## Requirement
In the records, find every line with the word "filter" and copy it out.

## The records
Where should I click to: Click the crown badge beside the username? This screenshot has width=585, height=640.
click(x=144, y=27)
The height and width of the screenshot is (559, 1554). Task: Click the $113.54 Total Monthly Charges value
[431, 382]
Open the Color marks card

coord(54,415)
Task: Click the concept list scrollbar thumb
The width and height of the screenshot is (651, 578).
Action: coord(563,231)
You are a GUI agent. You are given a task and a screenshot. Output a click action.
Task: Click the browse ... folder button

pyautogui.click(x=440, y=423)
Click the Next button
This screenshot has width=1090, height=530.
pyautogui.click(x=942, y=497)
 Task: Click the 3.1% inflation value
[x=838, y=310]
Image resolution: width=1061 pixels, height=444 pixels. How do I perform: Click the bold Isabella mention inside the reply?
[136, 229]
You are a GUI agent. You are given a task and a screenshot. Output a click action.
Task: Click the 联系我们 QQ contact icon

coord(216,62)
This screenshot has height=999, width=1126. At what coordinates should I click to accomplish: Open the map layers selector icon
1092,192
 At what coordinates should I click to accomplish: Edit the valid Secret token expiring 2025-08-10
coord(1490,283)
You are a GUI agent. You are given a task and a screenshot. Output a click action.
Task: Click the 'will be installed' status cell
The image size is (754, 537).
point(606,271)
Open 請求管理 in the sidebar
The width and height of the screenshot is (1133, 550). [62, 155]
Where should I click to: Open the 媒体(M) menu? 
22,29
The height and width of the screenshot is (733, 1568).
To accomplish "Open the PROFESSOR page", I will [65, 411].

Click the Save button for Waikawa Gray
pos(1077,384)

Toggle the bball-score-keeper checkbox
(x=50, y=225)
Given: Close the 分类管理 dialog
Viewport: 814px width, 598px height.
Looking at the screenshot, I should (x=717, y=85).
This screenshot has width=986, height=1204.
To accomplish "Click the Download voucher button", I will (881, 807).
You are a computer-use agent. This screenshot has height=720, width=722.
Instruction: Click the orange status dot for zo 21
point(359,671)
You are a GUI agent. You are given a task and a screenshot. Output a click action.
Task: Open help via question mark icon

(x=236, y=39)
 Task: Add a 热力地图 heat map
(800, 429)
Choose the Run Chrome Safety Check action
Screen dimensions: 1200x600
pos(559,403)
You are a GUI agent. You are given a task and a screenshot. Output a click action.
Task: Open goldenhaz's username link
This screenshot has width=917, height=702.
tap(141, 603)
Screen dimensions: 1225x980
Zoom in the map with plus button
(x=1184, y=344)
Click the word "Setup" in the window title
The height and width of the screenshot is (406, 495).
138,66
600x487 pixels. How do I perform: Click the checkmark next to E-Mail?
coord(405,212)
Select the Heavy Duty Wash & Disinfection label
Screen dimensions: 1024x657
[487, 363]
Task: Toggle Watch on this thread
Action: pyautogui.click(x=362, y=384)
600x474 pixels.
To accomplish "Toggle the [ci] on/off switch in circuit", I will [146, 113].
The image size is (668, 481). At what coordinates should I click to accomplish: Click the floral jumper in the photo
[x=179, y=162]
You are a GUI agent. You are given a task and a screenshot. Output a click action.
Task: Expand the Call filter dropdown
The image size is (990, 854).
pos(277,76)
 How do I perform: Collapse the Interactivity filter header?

## Expected answer
Task: Expand the Call filter dropdown
 How do I perform: Collapse the Interactivity filter header?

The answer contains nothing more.